Multiple Ancient Supernovae

If a supernova were to go off somewhere in our galaxy, the minimum safe distance for Earthbound life would be about 50 light years.  Any closer than that, and we would experience an intense blast of high energy radiation and an eventual shower of radioactive particles.  It would be like nuclear bombs were set off all around the Earth, causing little destruction but a lot of radioactive fallout.  Supernovae are incredibly powerful to be able to cause such damage at 50 light years, but even at larger distances, we can see evidence of their effects here on Earth.

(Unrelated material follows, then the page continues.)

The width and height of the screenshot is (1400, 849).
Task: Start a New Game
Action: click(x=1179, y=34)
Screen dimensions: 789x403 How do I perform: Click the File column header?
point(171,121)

False color image of Cassiopeia A using Hubble and Spitzer telescopes and Chandra X-ray Observatory. Credit: NASA/JPL-Caltech

A team of scientists from the Australian National University have found evidence that several supernova events showered Earth with radioactive elements between 3.2 and 1.6 million years ago. The evidence comes in the form of radioactive Iron-60 found in sediment and crust samples from the Pacific, Atlantic, and Indian oceans.  If you’re thinking the Iron-60 was already here, think again.  Iron-60 decays with a half-life of 2.6 million years, and is extremely rare.  Any amount from the Earth’s formation would have long since decayed, and so it had to have come from elsewhere.

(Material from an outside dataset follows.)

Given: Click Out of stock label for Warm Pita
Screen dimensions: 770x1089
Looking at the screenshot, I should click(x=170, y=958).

These events are very recent in astronomical terms, and the fact that the Iron-60 is spread over such a long period of time suggests multiple nearby supernovae deposited radioactive elements over the long term. There is also the interesting coincidence that this period is aligned with the cooling of the Earth and the transition from the Pliocene period to the Pleistocene period.  There are theories that suggest that an increase in cosmic rays (a byproduct of supernovae) can increase cloud cover, cooling the planet.  But for now, this is just conjecture, and more evidence is needed.

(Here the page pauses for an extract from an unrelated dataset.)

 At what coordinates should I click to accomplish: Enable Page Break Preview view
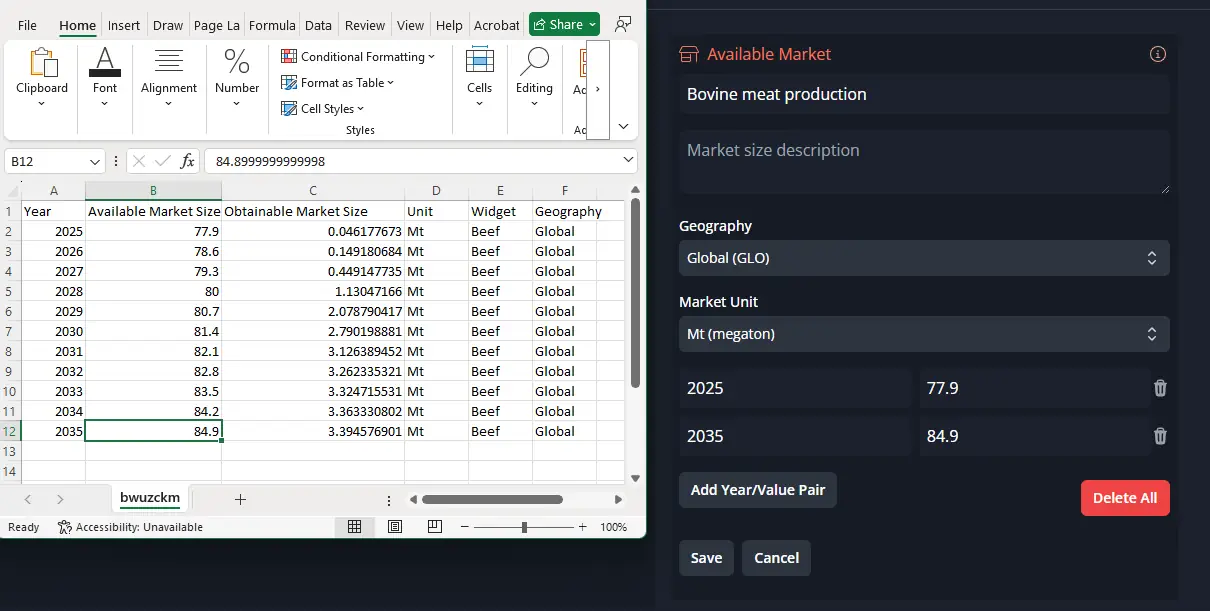(434, 527)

Based on the concentrations of Iron-60, the researchers believe the supernova or supernovae would have had to be within 300 light years from Earth, much farther than the dangerous 50 light year minimum.  At 300 light years, life would have been unaffected biologically, but if climate changes were triggered, this would definitely have affected life on Earth.

So where did the supernovae come from? Several million years is a lot of time for a supernova remnant to disperse, but an independent study has proposed an aging star cluster that has an absence of massive stars and is moving away from Earth.  This suggests that the cluster’s massive stars have already exploded as supernovae and dispersed, possibly while the cluster was closer to us.

It gives you a sense of just how incredibly powerful a supernova is.  With all the technology we have on Earth, we can’t come close to moving anything across such incredible distances.  The massive explosions accelerate particles across the galaxy, seeding new stars with the raw materials needed for life. If you’re worried about a nearby supernova, there are no candidates close enough to cause us any harm. I hope we see a supernova soon, if only to see a beautiful display in the sky.